-- Data follows --

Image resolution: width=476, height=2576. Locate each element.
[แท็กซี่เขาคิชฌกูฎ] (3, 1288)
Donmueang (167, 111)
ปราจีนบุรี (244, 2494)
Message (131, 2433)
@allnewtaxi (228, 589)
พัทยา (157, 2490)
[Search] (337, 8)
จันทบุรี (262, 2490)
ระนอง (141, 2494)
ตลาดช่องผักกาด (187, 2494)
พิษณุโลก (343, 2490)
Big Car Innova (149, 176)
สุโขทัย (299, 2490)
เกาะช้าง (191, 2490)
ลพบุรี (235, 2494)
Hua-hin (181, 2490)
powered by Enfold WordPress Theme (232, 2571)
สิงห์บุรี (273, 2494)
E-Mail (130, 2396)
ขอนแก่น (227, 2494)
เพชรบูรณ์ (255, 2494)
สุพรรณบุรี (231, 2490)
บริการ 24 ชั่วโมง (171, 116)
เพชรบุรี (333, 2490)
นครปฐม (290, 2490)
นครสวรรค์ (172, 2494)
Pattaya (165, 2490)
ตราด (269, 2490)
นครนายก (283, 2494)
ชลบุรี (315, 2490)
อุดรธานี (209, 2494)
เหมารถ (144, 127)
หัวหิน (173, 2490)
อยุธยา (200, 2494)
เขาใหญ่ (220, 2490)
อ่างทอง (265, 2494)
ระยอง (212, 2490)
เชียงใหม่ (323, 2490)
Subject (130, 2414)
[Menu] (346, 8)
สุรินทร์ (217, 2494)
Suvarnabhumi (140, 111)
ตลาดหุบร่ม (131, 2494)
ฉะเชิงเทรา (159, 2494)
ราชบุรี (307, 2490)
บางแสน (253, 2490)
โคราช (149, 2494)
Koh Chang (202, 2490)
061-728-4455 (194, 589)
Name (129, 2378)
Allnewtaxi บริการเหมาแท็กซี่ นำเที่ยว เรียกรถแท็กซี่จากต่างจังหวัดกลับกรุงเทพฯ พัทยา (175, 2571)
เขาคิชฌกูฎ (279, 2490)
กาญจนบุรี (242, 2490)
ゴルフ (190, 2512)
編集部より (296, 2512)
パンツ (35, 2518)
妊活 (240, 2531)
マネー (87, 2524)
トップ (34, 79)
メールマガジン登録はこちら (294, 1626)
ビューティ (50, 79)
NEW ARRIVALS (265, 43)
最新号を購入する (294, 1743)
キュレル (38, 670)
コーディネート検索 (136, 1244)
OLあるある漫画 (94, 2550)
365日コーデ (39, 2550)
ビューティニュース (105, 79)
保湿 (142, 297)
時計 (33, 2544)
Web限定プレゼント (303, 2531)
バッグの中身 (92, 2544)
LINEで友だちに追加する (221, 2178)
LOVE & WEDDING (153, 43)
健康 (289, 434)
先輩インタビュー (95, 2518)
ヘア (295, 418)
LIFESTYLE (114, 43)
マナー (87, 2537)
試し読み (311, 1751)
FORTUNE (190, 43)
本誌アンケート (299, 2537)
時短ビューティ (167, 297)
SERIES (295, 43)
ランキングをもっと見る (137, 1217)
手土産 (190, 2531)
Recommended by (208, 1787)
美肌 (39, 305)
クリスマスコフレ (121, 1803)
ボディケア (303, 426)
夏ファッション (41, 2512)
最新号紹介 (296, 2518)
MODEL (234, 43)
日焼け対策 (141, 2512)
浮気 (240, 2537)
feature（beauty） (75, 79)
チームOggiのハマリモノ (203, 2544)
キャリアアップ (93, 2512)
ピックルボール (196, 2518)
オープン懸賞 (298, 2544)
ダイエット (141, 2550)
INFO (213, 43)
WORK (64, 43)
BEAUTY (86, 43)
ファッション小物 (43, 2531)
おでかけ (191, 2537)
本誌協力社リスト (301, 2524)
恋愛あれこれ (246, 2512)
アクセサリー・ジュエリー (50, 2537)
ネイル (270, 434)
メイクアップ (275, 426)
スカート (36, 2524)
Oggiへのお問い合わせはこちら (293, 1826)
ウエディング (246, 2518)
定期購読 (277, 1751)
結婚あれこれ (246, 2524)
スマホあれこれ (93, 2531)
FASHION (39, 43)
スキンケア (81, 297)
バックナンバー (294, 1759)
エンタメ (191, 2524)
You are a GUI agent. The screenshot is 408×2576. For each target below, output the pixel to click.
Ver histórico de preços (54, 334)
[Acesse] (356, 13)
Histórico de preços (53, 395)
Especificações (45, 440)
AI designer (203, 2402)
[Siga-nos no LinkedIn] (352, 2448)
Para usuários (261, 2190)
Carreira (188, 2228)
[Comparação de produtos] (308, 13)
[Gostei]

-- Data concluded --

Task goal —
Produce the lines from the top of the listing through the "恋愛あれこれ (246, 2512)" line exactly as they appear, with no additional output.

Output of the task —
Image resolution: width=476, height=2576. Locate each element.
[แท็กซี่เขาคิชฌกูฎ] (3, 1288)
Donmueang (167, 111)
ปราจีนบุรี (244, 2494)
Message (131, 2433)
@allnewtaxi (228, 589)
พัทยา (157, 2490)
[Search] (337, 8)
จันทบุรี (262, 2490)
ระนอง (141, 2494)
ตลาดช่องผักกาด (187, 2494)
พิษณุโลก (343, 2490)
Big Car Innova (149, 176)
สุโขทัย (299, 2490)
เกาะช้าง (191, 2490)
ลพบุรี (235, 2494)
Hua-hin (181, 2490)
powered by Enfold WordPress Theme (232, 2571)
สิงห์บุรี (273, 2494)
E-Mail (130, 2396)
ขอนแก่น (227, 2494)
เพชรบูรณ์ (255, 2494)
สุพรรณบุรี (231, 2490)
บริการ 24 ชั่วโมง (171, 116)
เพชรบุรี (333, 2490)
นครปฐม (290, 2490)
นครสวรรค์ (172, 2494)
Pattaya (165, 2490)
ตราด (269, 2490)
นครนายก (283, 2494)
ชลบุรี (315, 2490)
อุดรธานี (209, 2494)
เหมารถ (144, 127)
หัวหิน (173, 2490)
อยุธยา (200, 2494)
เขาใหญ่ (220, 2490)
อ่างทอง (265, 2494)
ระยอง (212, 2490)
เชียงใหม่ (323, 2490)
Subject (130, 2414)
[Menu] (346, 8)
สุรินทร์ (217, 2494)
Suvarnabhumi (140, 111)
ตลาดหุบร่ม (131, 2494)
ฉะเชิงเทรา (159, 2494)
ราชบุรี (307, 2490)
บางแสน (253, 2490)
โคราช (149, 2494)
Koh Chang (202, 2490)
061-728-4455 (194, 589)
Name (129, 2378)
Allnewtaxi บริการเหมาแท็กซี่ นำเที่ยว เรียกรถแท็กซี่จากต่างจังหวัดกลับกรุงเทพฯ พัทยา (175, 2571)
เขาคิชฌกูฎ (279, 2490)
กาญจนบุรี (242, 2490)
ゴルフ (190, 2512)
編集部より (296, 2512)
パンツ (35, 2518)
妊活 (240, 2531)
マネー (87, 2524)
トップ (34, 79)
メールマガジン登録はこちら (294, 1626)
ビューティ (50, 79)
NEW ARRIVALS (265, 43)
最新号を購入する (294, 1743)
キュレル (38, 670)
コーディネート検索 (136, 1244)
OLあるある漫画 (94, 2550)
365日コーデ (39, 2550)
ビューティニュース (105, 79)
保湿 (142, 297)
時計 (33, 2544)
Web限定プレゼント (303, 2531)
バッグの中身 (92, 2544)
LINEで友だちに追加する (221, 2178)
LOVE & WEDDING (153, 43)
健康 (289, 434)
先輩インタビュー (95, 2518)
ヘア (295, 418)
LIFESTYLE (114, 43)
マナー (87, 2537)
試し読み (311, 1751)
FORTUNE (190, 43)
本誌アンケート (299, 2537)
時短ビューティ (167, 297)
SERIES (295, 43)
ランキングをもっと見る (137, 1217)
手土産 (190, 2531)
Recommended by (208, 1787)
美肌 (39, 305)
クリスマスコフレ (121, 1803)
ボディケア (303, 426)
夏ファッション (41, 2512)
最新号紹介 (296, 2518)
MODEL (234, 43)
日焼け対策 (141, 2512)
浮気 (240, 2537)
feature（beauty） (75, 79)
チームOggiのハマリモノ (203, 2544)
キャリアアップ (93, 2512)
ピックルボール (196, 2518)
オープン懸賞 (298, 2544)
ダイエット (141, 2550)
INFO (213, 43)
WORK (64, 43)
BEAUTY (86, 43)
ファッション小物 (43, 2531)
おでかけ (191, 2537)
本誌協力社リスト (301, 2524)
恋愛あれこれ (246, 2512)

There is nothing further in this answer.